GOAL A ▸
List the titles of Gord Bond's solo exhibitions named in the Zona Maco page.
====== EXTRACT PROVIDED ======
ZONA MACO

6 - 9 February 2019 
BOOTH H213

We are thrilled to be returning to Zona Maco 2019 for the third year for the sixteenth edition of the fair. This year, we will be exhibiting a group of 4 talented artists; Gord Bond, Kathryn MacNaughton, Peter Matthews and Andrew Salgado who will show together for the first time in a very exciting, progressive and contemporary context.

 

For more information on the fair please visit their site HERE.

 


 

GORD BOND

 

Gord Bond’s work stems from a fascination with the human form and those related, often basic human functions, emotions, and interractions. Influenced perhaps most strongly by the likes of Philip Guston, whose cartoonish representations of lugubrious, idiosyncratic characters and body parts were created as a direct response against the work of abstract expressionists working at the time, Bond’s work also often pulls both directly and indirectly from artists like Picasso (and his contemporary Braques), de Koonig, Basquiat, as well as George Condo, housing a satirical wit similar to that of Robert Crumb or David Shrigley. Bond’s characters are somewhat reductive yet highly expressive and, despite bright orange noses, purple cheeks, blue eyebrows and red lips, manage not to look clownish or overly comical. Instead, they are depicted in loose narratives with an arduous and prolific sense of play, application, and repetition. Bond allows mistakes and bad decisions to become part of the fabric of his work; vestiges of past forms sit like bruises below the surface, pushing to break through layers of paint, marker, collage, and mark-making – like a trace of where one decision ends and another begins.

 

GORD BOND (b. 1989, Hamilton, Ontario, Canada) lives and works in Hamilton, Ontario, Canada. Originally studying Science at McMaster University, he switched majors and subsequently graduated with a Bachelor of Arts Degree in 2012, then with a Masters of Fine Arts from York University in 2014. Solo exhibitions include: Almost Human Nature, Carnegia Gallery, Dundas, Canada (2017); What Are We Waiting For?, Oswald Gallery, Hamilton, Canada (2016); Kin or Close Enough, McMaster’s Fitzhenry Atrium, Hamilton, Canada (2016); and Trying Not to Die, AWOL Gallery, Toronto, Canada (2014). Group exhibitions include: The Crowd, Maiden LA Public Installation, Los Angeles, USA (2017); One Horse Town, Prop Haus, Hamilton, Canada (2017); Hot Properties, Casino Artspace, Hamilton, Canada (2017); and Worked Over, Oswald Gallery, Hamilton, Canada (2017). Bond was in 35 Works on Paper group exhibition in November 2018 at BEERS London and exhibited at Zona Maco 2019 with BEERS London alongside artists Peter Matthews, Kathryn MacNaughton and Andrew Salgado.
====== RECORDS SUPPLIED ======
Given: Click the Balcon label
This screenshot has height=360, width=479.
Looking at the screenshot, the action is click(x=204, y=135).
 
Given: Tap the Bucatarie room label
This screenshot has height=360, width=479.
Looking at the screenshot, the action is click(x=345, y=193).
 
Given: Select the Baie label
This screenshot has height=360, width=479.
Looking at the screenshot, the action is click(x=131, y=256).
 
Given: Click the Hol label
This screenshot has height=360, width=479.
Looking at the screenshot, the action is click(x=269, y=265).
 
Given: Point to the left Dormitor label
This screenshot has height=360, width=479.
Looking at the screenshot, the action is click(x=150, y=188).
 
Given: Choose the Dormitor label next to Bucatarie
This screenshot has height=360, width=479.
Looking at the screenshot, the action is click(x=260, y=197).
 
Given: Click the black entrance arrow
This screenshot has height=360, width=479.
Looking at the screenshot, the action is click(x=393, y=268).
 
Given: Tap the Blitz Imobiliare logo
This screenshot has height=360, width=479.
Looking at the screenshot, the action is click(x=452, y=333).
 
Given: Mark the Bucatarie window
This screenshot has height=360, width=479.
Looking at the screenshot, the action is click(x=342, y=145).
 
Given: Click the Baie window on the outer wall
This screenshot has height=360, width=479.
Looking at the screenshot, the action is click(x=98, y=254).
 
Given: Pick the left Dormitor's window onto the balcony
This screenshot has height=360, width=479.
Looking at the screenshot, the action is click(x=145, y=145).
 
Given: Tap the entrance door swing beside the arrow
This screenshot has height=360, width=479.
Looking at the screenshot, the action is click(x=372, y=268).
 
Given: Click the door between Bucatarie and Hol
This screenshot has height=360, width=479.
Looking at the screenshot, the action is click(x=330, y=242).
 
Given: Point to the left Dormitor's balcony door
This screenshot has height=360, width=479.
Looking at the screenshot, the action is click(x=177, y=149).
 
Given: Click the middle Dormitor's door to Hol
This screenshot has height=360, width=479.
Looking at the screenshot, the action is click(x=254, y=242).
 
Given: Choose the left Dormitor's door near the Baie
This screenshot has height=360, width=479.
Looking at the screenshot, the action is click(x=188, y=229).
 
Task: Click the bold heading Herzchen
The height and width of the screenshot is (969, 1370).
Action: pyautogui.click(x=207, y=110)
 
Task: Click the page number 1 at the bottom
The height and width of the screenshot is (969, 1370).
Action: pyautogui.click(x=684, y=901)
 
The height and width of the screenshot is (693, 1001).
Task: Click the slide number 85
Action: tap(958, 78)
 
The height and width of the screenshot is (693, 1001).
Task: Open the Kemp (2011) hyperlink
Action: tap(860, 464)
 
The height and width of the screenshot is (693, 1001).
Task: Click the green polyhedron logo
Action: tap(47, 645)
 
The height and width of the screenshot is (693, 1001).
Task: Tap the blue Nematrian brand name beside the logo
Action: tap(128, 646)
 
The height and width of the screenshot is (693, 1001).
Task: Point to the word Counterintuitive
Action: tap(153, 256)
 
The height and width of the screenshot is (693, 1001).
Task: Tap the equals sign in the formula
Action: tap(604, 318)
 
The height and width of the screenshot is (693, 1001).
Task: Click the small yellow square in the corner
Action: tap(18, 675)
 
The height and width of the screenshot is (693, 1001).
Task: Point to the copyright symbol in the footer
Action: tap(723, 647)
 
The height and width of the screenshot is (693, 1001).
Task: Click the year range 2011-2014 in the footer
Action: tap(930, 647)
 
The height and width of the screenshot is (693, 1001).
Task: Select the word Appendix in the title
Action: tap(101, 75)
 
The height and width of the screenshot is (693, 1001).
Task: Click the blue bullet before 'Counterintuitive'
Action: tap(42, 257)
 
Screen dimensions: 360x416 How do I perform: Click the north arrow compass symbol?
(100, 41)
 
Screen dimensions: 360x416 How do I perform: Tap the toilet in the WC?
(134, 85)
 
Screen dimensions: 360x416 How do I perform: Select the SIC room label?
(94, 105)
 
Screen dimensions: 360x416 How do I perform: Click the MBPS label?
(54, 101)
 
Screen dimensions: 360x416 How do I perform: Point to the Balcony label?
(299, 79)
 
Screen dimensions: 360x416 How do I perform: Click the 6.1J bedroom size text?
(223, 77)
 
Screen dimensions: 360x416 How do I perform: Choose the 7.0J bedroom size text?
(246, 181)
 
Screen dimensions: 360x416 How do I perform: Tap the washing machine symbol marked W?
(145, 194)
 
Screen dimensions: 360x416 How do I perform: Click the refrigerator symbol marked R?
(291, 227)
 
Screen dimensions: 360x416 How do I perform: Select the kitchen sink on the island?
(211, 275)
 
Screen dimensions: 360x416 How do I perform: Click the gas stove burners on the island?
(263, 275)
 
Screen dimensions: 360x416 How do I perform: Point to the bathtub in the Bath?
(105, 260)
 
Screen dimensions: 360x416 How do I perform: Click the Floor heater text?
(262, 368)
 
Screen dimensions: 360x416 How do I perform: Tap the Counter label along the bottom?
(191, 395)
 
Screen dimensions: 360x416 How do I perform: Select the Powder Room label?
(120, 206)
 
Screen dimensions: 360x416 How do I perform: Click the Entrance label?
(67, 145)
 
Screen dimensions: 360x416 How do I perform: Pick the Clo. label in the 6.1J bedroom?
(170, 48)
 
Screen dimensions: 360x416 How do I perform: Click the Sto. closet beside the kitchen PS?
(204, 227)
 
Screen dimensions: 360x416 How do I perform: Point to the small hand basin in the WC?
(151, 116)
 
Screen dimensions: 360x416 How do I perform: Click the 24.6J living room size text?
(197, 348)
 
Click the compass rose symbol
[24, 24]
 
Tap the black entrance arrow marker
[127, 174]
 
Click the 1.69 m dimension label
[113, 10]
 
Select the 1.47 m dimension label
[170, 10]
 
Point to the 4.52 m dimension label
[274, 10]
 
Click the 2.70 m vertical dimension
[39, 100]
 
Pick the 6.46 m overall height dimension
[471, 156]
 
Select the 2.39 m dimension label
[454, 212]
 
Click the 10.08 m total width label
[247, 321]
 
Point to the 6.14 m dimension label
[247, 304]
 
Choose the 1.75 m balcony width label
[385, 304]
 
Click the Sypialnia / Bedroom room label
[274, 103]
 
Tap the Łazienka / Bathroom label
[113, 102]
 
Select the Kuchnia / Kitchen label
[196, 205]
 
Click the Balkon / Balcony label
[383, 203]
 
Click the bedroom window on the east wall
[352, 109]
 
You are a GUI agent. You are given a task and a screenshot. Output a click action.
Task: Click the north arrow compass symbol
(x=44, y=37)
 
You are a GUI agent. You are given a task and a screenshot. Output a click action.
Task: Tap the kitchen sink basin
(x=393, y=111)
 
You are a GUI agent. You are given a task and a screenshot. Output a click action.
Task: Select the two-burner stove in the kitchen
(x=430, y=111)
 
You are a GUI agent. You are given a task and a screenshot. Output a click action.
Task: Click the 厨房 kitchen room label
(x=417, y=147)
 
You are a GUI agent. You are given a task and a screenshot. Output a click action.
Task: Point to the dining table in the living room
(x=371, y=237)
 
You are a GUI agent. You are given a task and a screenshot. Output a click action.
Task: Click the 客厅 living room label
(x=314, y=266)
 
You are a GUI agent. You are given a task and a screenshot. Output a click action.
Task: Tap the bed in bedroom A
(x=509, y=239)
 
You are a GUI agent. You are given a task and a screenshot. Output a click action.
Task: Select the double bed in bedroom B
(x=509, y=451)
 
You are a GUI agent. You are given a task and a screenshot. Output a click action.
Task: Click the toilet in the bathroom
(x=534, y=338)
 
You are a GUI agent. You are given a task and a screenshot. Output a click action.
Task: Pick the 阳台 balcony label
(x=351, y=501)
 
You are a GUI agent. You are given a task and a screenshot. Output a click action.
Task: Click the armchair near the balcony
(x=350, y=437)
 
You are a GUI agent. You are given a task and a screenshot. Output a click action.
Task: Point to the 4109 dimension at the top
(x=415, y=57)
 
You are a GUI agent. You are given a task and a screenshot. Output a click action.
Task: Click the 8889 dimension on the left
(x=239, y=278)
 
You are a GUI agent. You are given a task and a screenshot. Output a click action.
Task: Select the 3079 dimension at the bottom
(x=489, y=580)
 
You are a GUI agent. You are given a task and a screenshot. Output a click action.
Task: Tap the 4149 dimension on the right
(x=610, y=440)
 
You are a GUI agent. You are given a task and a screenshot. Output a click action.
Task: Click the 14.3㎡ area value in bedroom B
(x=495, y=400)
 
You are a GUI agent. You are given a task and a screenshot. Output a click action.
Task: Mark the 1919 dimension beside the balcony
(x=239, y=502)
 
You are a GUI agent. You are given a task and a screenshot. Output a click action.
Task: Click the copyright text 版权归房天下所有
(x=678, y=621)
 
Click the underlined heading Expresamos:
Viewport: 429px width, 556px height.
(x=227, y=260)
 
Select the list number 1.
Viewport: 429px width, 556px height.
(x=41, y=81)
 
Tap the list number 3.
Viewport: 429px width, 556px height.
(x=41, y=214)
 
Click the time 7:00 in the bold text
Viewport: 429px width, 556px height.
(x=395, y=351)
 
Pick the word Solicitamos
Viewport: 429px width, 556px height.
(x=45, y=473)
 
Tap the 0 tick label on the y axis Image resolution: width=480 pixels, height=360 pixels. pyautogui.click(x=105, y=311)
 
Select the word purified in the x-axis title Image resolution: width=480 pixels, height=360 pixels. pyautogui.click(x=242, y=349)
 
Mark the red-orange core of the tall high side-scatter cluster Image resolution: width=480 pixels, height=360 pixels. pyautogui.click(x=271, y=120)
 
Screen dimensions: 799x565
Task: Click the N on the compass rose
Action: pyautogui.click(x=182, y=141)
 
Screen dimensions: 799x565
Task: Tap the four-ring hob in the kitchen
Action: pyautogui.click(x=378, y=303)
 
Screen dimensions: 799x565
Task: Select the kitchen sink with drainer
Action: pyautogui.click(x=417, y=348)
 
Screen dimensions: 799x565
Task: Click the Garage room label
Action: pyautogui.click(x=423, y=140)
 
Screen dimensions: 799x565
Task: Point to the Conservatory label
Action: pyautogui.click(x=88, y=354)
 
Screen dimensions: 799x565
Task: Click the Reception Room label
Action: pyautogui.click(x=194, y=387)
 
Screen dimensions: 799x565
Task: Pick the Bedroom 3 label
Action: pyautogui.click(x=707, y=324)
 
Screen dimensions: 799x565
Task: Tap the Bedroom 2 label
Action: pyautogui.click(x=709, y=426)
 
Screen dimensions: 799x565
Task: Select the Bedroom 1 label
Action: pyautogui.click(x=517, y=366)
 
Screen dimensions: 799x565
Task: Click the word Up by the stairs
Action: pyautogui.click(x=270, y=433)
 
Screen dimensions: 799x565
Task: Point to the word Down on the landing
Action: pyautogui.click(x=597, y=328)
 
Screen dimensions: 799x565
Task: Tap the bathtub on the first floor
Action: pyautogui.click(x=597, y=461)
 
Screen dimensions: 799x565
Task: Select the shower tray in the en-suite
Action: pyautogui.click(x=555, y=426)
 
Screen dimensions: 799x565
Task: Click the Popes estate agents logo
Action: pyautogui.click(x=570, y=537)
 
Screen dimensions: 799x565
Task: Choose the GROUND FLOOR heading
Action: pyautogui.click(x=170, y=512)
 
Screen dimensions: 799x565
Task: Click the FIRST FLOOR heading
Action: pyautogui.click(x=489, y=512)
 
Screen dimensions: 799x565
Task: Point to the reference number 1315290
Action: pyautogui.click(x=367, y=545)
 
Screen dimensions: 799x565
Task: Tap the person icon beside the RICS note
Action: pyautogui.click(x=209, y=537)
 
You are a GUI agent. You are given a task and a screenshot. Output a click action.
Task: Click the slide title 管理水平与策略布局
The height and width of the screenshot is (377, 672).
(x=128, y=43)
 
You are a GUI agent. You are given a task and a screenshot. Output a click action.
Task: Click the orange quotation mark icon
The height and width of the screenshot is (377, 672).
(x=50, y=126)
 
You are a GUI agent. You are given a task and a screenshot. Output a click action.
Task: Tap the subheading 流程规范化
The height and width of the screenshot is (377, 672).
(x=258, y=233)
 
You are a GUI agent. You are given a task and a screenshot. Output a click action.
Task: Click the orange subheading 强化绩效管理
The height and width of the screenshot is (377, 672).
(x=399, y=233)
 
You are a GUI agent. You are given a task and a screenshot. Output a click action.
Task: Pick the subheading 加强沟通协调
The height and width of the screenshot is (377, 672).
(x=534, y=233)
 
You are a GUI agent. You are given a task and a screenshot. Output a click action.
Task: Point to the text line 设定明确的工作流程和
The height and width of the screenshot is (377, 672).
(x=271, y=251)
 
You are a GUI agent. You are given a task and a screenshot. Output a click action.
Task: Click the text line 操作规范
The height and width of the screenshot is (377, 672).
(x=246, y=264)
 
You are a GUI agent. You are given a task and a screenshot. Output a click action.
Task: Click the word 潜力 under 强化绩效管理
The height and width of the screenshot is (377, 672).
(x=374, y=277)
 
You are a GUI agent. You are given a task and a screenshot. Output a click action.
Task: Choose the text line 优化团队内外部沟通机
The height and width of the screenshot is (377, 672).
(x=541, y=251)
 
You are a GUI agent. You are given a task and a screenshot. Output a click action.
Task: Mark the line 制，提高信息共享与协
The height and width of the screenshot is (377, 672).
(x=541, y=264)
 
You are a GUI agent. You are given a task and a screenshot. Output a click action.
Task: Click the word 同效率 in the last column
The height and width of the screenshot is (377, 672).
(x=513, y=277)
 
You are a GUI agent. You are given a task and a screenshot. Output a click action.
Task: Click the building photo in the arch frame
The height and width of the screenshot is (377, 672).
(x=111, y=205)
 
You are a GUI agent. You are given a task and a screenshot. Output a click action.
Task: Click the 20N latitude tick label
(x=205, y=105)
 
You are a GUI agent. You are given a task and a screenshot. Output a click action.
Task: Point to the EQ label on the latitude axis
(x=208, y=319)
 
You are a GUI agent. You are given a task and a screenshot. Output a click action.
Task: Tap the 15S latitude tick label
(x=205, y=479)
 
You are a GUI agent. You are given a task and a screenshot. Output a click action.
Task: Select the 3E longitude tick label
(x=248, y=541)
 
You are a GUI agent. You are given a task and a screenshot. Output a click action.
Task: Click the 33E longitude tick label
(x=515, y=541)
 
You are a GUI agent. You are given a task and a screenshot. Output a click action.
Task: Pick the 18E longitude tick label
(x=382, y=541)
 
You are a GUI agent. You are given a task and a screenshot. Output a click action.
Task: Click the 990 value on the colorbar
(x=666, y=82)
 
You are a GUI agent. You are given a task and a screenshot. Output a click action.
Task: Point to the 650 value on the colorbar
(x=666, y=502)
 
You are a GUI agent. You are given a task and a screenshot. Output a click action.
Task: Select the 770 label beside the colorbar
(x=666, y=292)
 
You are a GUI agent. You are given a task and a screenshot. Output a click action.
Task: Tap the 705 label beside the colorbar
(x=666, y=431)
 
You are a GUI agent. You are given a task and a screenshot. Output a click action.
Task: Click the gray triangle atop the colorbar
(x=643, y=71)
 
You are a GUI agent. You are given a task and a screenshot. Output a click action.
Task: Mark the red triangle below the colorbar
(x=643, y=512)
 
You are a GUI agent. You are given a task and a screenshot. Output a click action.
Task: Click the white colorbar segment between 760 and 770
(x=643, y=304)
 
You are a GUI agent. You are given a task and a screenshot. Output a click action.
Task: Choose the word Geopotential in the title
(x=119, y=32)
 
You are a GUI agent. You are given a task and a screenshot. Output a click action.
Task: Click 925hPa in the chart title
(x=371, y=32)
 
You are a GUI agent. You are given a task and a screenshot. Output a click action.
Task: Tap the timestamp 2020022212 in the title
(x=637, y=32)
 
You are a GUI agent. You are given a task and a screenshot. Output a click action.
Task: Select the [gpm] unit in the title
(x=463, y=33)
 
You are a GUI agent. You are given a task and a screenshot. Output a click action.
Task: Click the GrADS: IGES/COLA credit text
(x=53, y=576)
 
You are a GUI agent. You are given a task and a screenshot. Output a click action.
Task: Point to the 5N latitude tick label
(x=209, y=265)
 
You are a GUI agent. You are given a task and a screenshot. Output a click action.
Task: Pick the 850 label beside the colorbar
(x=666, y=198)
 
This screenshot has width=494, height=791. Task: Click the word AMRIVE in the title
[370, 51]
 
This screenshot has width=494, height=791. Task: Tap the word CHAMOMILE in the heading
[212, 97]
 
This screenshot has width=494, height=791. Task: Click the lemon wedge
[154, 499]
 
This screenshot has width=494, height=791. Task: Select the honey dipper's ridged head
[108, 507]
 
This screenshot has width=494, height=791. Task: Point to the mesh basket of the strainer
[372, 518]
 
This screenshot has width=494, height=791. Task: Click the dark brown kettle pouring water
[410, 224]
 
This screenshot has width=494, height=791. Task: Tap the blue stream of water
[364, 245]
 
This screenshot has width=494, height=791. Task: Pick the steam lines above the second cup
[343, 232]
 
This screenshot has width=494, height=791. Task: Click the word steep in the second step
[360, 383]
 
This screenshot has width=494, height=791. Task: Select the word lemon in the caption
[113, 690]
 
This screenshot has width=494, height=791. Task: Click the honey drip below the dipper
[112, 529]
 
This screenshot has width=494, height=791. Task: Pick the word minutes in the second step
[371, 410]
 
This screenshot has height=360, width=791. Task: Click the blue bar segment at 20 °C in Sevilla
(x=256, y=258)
======
GOAL B ▸
Lay out as a numbered list the lines of the listing from the line containing "This screenshot has height=360, width=791." through the end of the listing, leaving out blank lines.

WRITTEN ANSWER A ▸
- Almost Human Nature
- What Are We Waiting For?
- Kin or Close Enough
- Trying Not to Die

WRITTEN ANSWER B ▸
1. This screenshot has height=360, width=791. Task: Click the blue bar segment at 20 °C in Sevilla
2. (x=256, y=258)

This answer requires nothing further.